Anche se dobbiamo proprio a Draghi la esplicita confessione delle motivazioni a monte dell’operazione: “contribuire a una crescita del mercato azionario che andasse oltre i meri aspetti dimensionali”, per farne il caposaldo ideologico e organizzativo dell’Europa che proprio nel 1992-93 ratificava il Trattato di Maastricht e approvava la direttiva 93/22/CEE sugli intermediari finanziari, attuata in Italia con   il D. Lgs 415/1996 e il T. U. 58/1998, il testo unico delle disposizioni in materia di intermediazione finanziaria, noto più semplicemente come testo unico della finanza  o anche legge Draghi, la principale fonte normativa vigente nella Repubblica Italiana in materia di finanza e di intermediazione finanziaria, sotto il governo  Prodi, con Rifondazione Comunista in maggioranza.

In modo che, il corsivo è suo: “La privatizzazione delle grandi società pubbliche accresca l’offerta di capitale di rischio per importi senza precedenti.
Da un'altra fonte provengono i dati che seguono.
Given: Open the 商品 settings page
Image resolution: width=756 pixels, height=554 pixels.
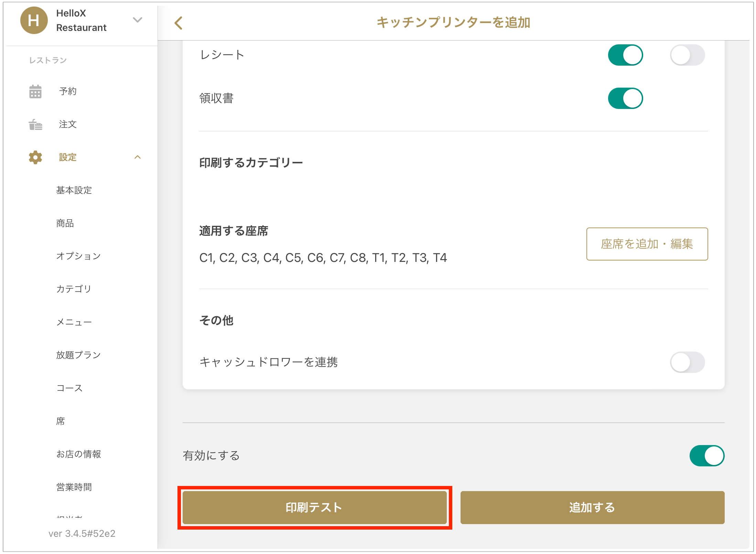Looking at the screenshot, I should pos(65,223).
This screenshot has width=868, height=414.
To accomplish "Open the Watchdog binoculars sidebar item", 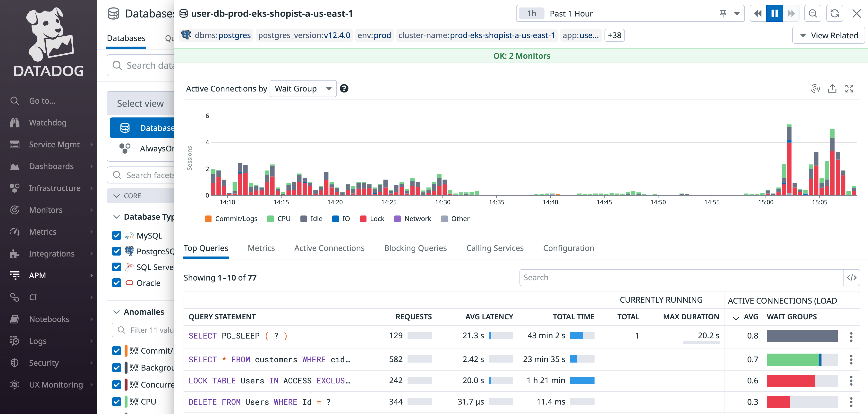I will tap(48, 123).
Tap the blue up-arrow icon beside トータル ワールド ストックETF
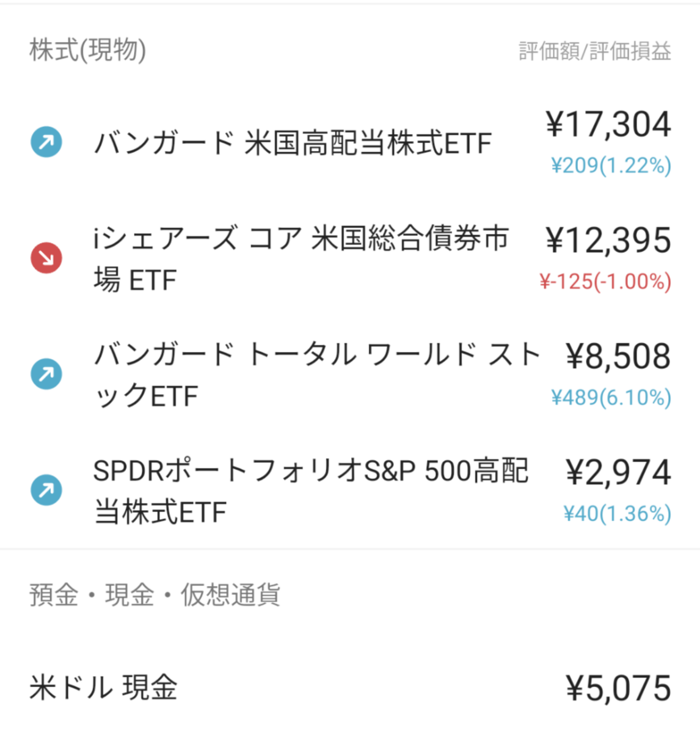The height and width of the screenshot is (733, 700). point(46,374)
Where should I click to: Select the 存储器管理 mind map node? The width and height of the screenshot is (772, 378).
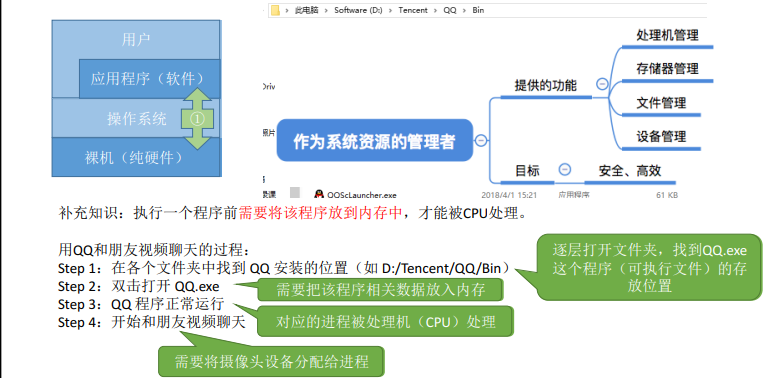pyautogui.click(x=667, y=68)
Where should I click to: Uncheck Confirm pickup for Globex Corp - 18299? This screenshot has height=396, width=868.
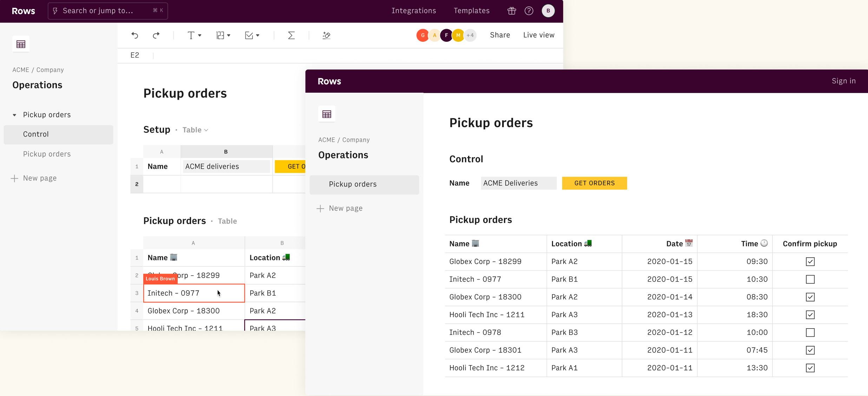(810, 262)
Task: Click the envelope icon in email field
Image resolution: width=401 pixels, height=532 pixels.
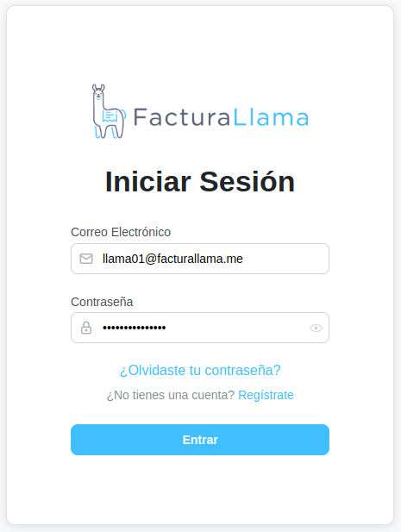Action: click(86, 259)
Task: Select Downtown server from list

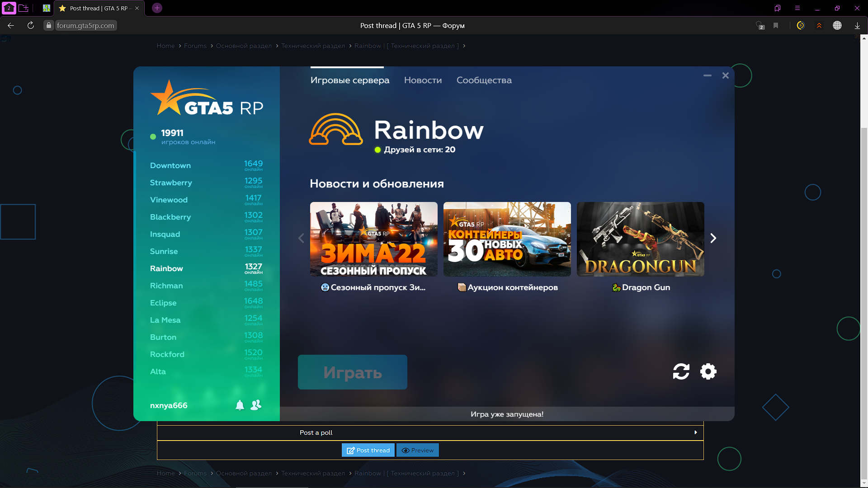Action: pyautogui.click(x=170, y=166)
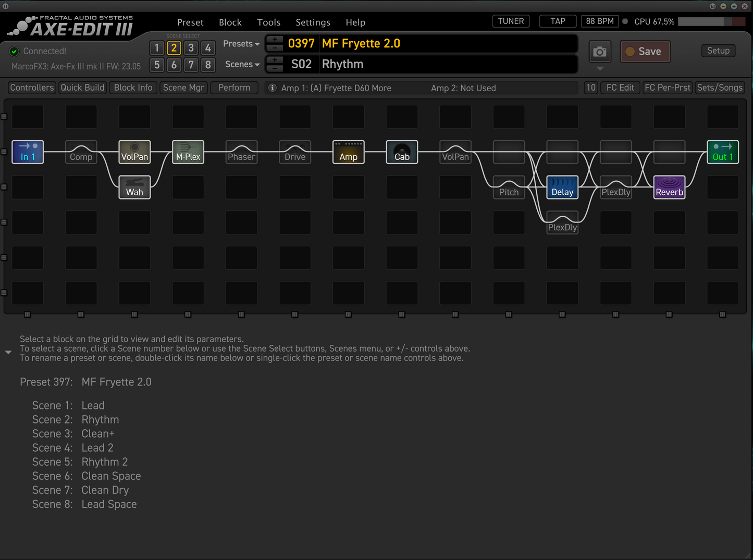Activate Scene 8 in the scene selector
753x560 pixels.
coord(208,65)
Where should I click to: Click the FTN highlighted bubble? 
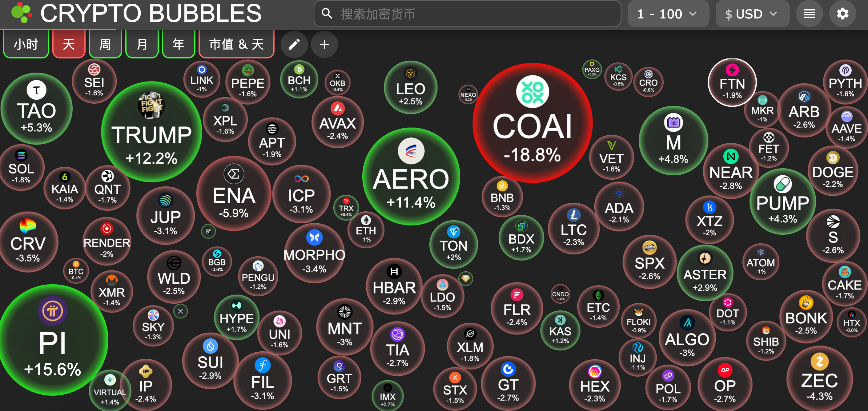tap(732, 83)
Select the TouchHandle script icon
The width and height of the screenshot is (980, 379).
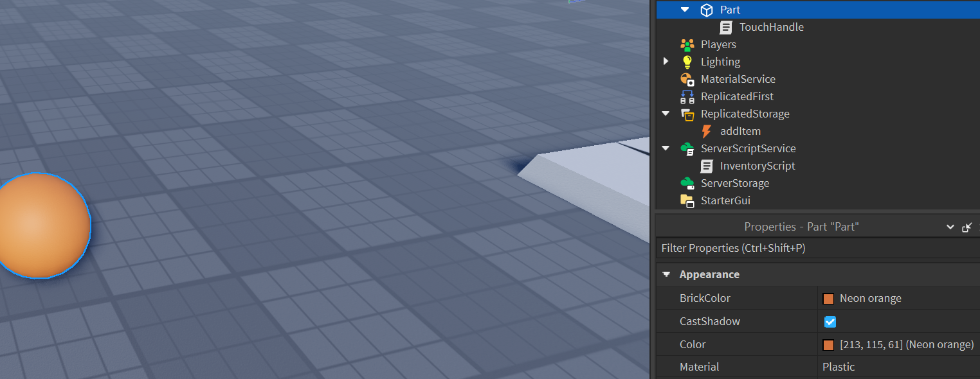pos(726,27)
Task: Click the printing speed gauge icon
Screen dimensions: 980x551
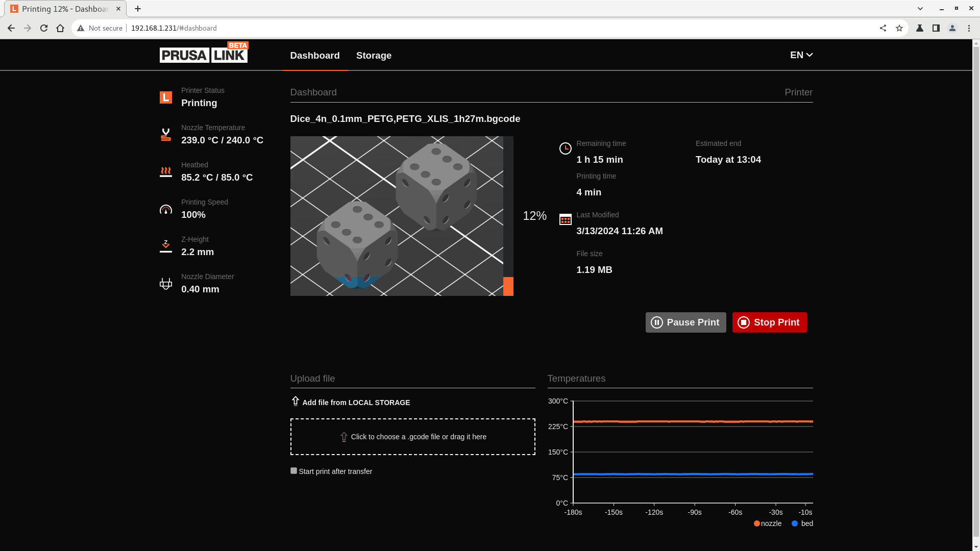Action: [x=166, y=209]
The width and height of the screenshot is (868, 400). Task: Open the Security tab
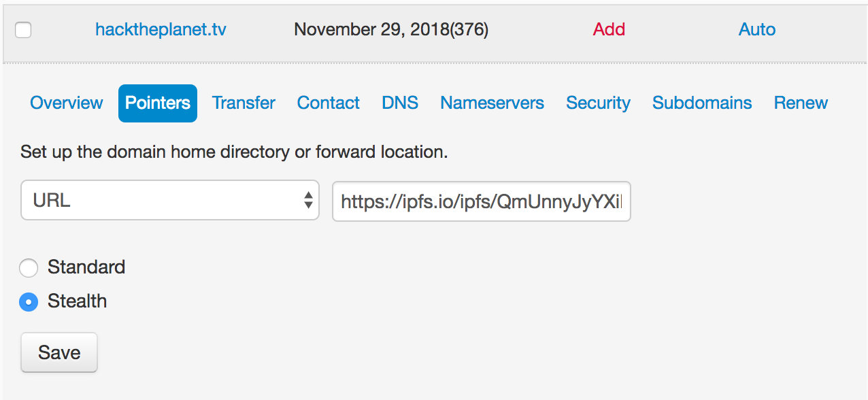tap(598, 103)
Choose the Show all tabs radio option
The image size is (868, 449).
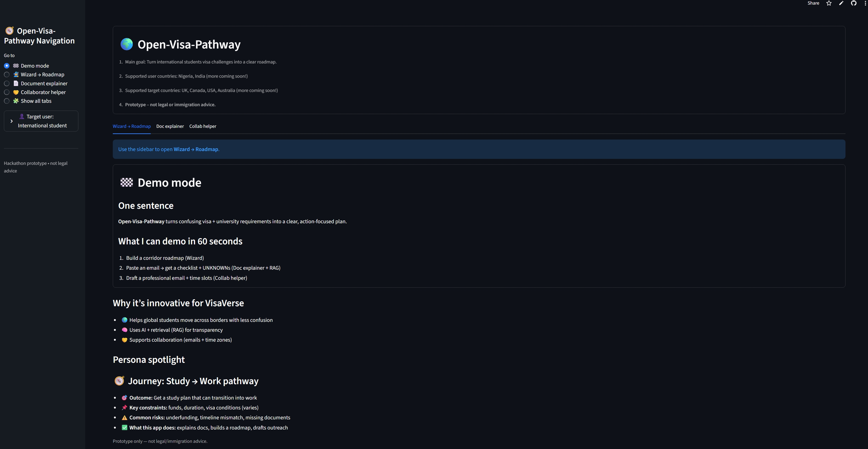tap(7, 101)
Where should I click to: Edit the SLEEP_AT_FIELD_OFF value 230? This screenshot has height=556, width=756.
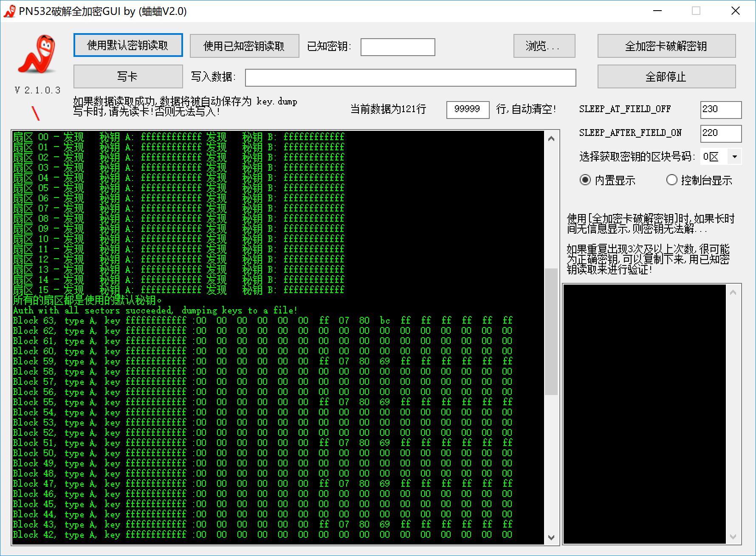[720, 110]
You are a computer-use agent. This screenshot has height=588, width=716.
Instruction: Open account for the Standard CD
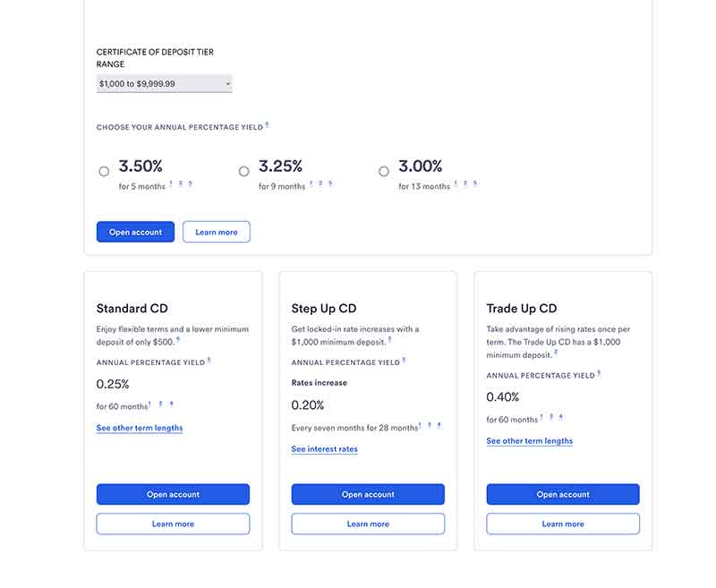pyautogui.click(x=173, y=494)
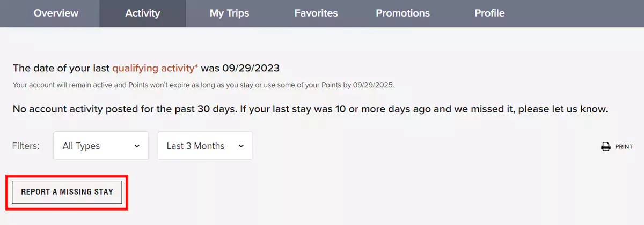This screenshot has height=225, width=644.
Task: Open the Profile tab
Action: point(489,13)
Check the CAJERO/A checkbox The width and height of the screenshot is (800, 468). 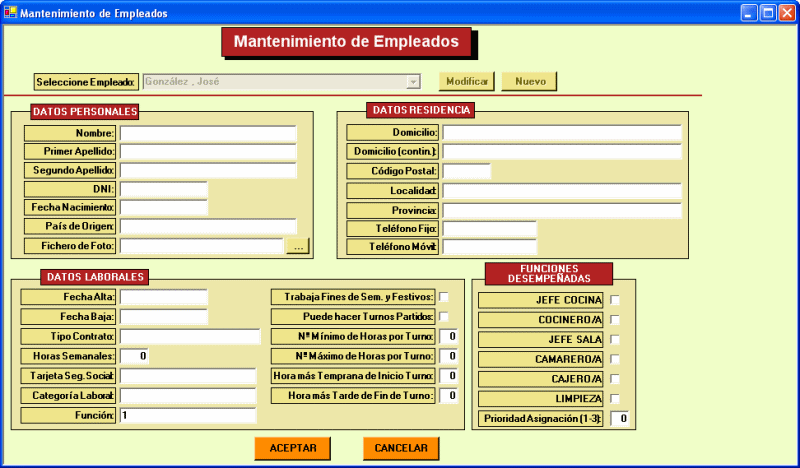pyautogui.click(x=616, y=379)
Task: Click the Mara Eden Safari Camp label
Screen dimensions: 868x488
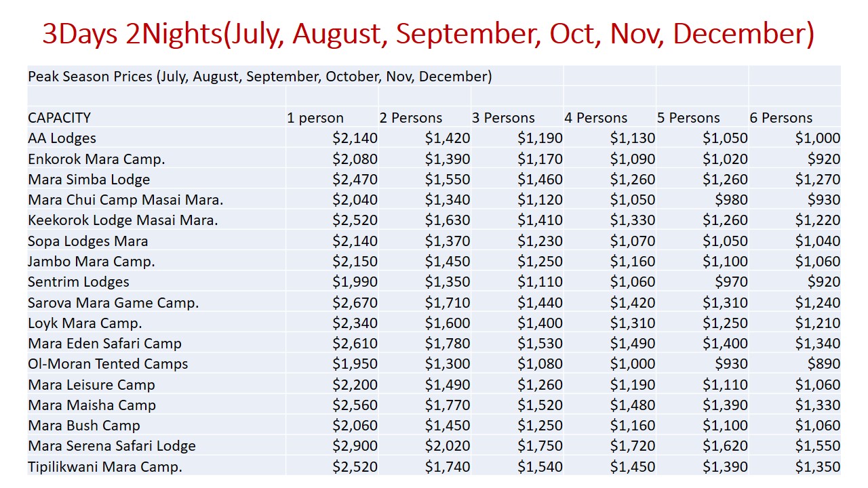Action: tap(104, 344)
Il risultato di questi fattori ha conferito al mercato di borsa un’importanza che non aveva mai avuto nel corso della sua esistenza, relegato come era stato – fin dagli anni trenta – in una funzione del tutto sussidiaria rispetto ad un sistema che era fondamentalmente «bancocentrico».

O che, prima ancora, sia stato lui a suggerire a  Carlo Azeglio Ciampi e Nino Andreatta, che pure non avevano fama di accogliere con benevolenza i suggerimenti dei subalterni,  l’opportunità, in vista di future provvidenze personali, il divorzio tra Banca d’Italia e Tesoro, che ha prodotto un susseguirsi catastrofico di crimini e misfatti finanziari, tra i quali spicca la frana del Monte dei Paschi con contorno di misteriosi suicidi verificatasi a sua insaputa.  

O che sia stata la lunga formazione delittuosa in Goldman & Sachs anche in veste di promoter di subprime e  fondi tossici, a fargli maturare il progetto criminale di distruzione dei Pigs, perfezionato dall’imposizione degli obblighi del Fiscal Compact votati dai parlamenti nazionali e dell’acquisto forzoso di titoli di stato, culminato nei golpe finanziari in Grecia e Italia.

C’è da dare torto a chi sommessamente si lamenta dell’arrogante indifferenza per le regole democratiche che dimostra nel condurre un giro di consultazione per la formazione del governo senza avere un programma che non sia semplicemente il brogliaccio con la lista della spesa dei leggendari 209 miliardi, se e quando verranno in forma di esosi debiti da risarcire, quando il suo progetto per l’Italia è già esploso nella lettera scritta sotto dettatura dell’impero e a 4 mani con Trichet.

A quelli che avevano paura del sopravvento della parodia dei fascisti, a quelli che si sentono soggiogati ma anche rassicurati dall’incarnazione efficientistica e autoritaria, finalmente!, della tecnocrazia anodina e sganciata dalle mefitiche influenze della politica, sarebbe bene ricordare che l’acme delle crisi sociali, a Roma come a Weimar ci concretizza  quando i fascisti veri in varie gerarchie, sostituiscono lo Stato instaurando  il governo diretto dei poteri economici, occupando le istituzioni, esautorando i parlamenti e ottenendo l’appoggio di partiti e rappresentanze invischiate e interessato solo al mantenimento della loro rendite e posizioni.

Pare proprio che nell’inferno che hanno allestito per noi, non siamo meritevole nemmeno di Satana, ma tutt’al più di diavolacci che mantengono l’ordine con il forcone.